O clínico geral Francisco Tejerina começou a tratar Moreno quando ela voltou das férias de agosto, com todos os sintomas no seu auge. Ele também trabalha no Gregorio Marañón. Como médico, atendeu muitos colegas afetados pelo SARS-CoV-2 desde o início da pandemia. Como pesquisador, está ligado ao serviço de microbiologia clínica e doenças infecciosas. Fazia estudos relativos ao HIV, mas, como ele diz, “o coronavírus reciclou todo mundo”. Foi o que disse a Moreno: “Não tenho tratamento para você, exceto a vacina”, recorda ela.

A ideia de que uma vacina, além de proteger contra um vírus, possa curar a doença, ou pelo menos alivie seus sintomas, não é nova, mas continua sendo pouco habitual. Só que, no caso deste coronavírus, muita coisa é pouco habitual. Como Moreno, milhares de contagiados continuam doentes mesmo depois de estarem oficialmente curados. Poderão dar resultado negativo no exame PCR ou positivo para os anticorpos. Suas radiografias pulmonares não indicam nada de estranho, embora muitos tenham problemas respiratórios. Ou, como no caso de Moreno, os exames de sangue mostram que está tudo bem, apesar de quase tudo estar mal. Não há muitos estudos confiáveis – as urgências da pandemia não permitem –, mas estima-se que entre 10% e 20% dos que passaram pela covid-19 continuam com a versão duradoura da doença.
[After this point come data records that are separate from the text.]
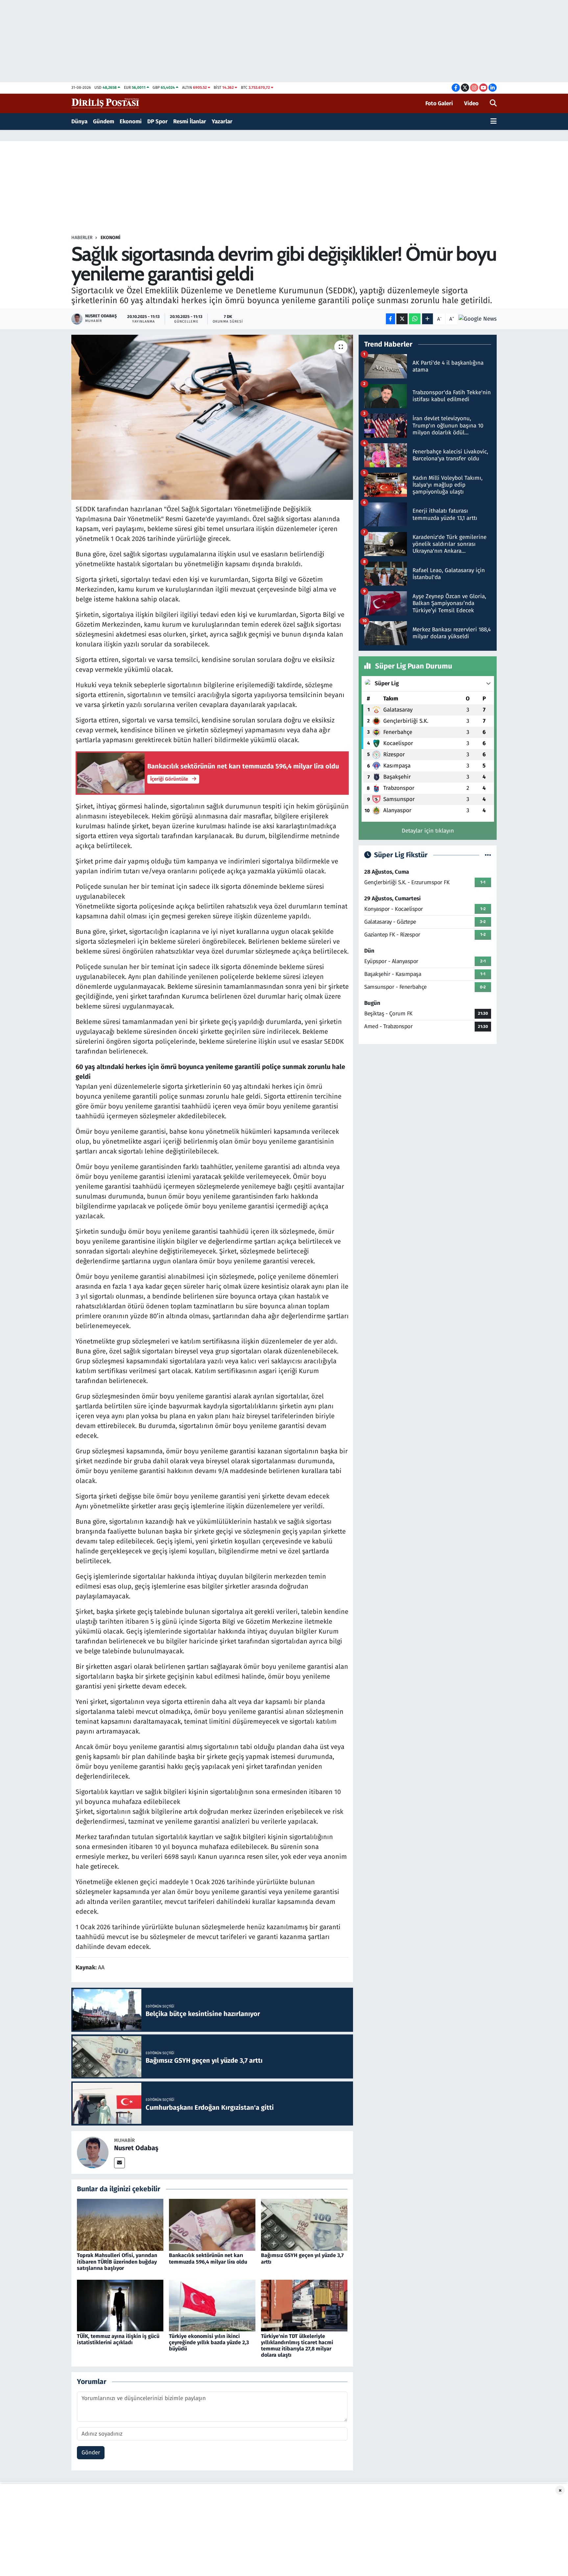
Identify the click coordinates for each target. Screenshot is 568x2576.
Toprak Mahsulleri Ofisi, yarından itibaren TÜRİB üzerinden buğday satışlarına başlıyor (117, 2261)
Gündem (103, 121)
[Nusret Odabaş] (92, 2152)
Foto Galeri (439, 103)
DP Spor (157, 121)
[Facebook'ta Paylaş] (390, 318)
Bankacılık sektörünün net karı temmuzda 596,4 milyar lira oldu (208, 2258)
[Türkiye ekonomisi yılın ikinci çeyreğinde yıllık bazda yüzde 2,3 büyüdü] (212, 2305)
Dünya (79, 121)
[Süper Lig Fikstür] (488, 855)
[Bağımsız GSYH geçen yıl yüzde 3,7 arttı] (304, 2224)
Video (471, 103)
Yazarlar (222, 121)
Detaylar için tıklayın (428, 830)
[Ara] (493, 103)
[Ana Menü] (493, 121)
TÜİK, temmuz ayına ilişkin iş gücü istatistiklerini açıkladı (118, 2339)
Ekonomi (131, 121)
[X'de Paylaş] (402, 318)
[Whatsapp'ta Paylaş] (414, 318)
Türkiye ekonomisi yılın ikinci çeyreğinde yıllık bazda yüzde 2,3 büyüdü (209, 2342)
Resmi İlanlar (189, 121)
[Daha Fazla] (427, 318)
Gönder (91, 2452)
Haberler (81, 237)
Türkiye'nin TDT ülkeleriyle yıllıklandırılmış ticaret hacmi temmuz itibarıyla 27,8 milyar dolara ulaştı (297, 2345)
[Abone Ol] (478, 319)
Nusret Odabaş (136, 2148)
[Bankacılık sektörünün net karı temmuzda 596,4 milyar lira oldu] (212, 2224)
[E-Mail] (119, 2162)
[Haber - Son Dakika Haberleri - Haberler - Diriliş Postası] (105, 103)
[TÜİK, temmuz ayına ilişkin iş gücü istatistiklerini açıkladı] (120, 2305)
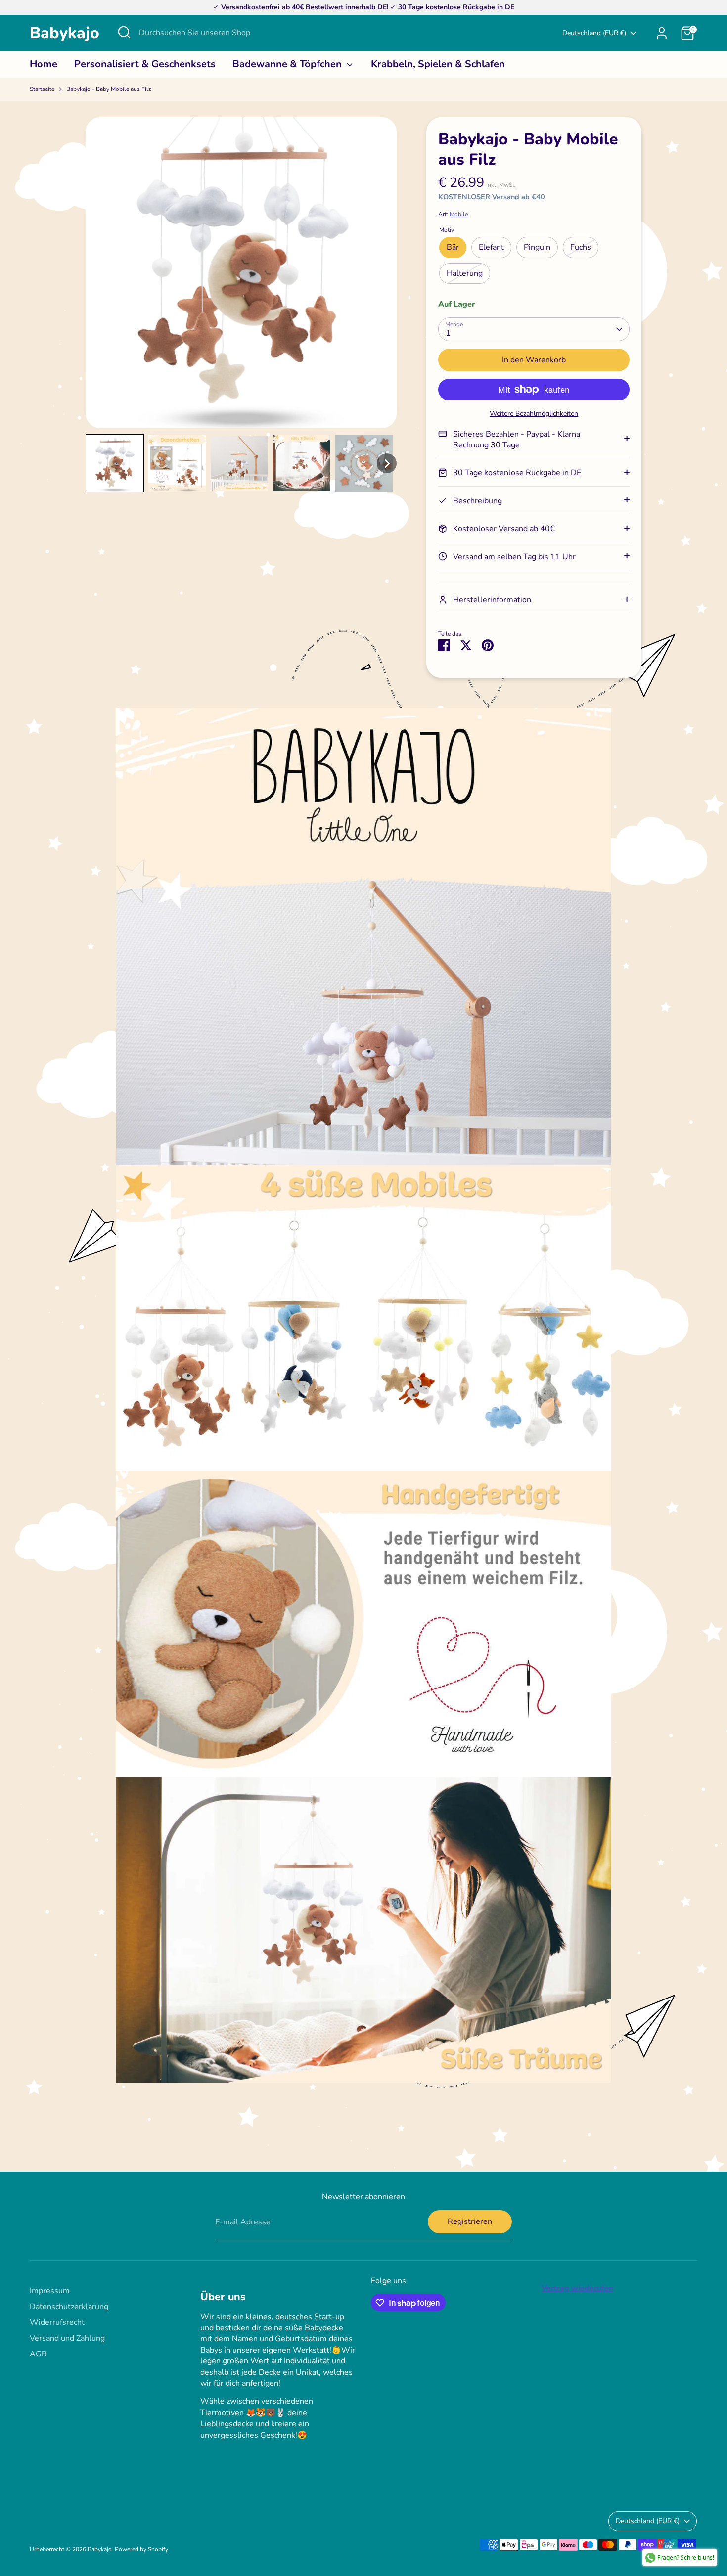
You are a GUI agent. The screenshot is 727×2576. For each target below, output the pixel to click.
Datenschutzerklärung (69, 2306)
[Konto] (662, 33)
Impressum (50, 2290)
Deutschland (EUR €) (594, 33)
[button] (115, 463)
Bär (453, 247)
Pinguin (537, 247)
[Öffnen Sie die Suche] (124, 32)
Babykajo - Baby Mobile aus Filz (108, 89)
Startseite (42, 89)
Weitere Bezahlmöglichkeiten (534, 413)
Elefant (491, 247)
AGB (38, 2354)
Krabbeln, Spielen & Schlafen (438, 64)
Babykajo (64, 33)
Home (43, 64)
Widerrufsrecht (57, 2322)
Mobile (459, 214)
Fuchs (580, 247)
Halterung (465, 273)
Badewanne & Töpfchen (288, 64)
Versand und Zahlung (67, 2338)
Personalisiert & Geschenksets (145, 64)
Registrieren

Tejerina trata colegas que já estão afastados do trabalho há quase um ano. “É como se, de repente, todos tivessem 80 anos”, observa. A persistência dos mais variados sintomas era e é um grande mistério. Sua comprovação foi sendo feita quase por eliminação. Eles tinham problemas respiratórios? “Pois fazíamos um exame de imagem nos seus pulmões, e não víamos nada.” Poderia ser resultado de alguma anomalia imunológica. “Pois fazíamos exames do seu sistema imunológico, e tampouco detectamos nada de especial”, relembra. Também procuraram o vírus fora dos pulmões em pacientes hospitalizados, e nada. “só nos graves, mas já recuperados, vimos uma pequena percentagem do vírus em seu sangue e fezes”, acrescenta.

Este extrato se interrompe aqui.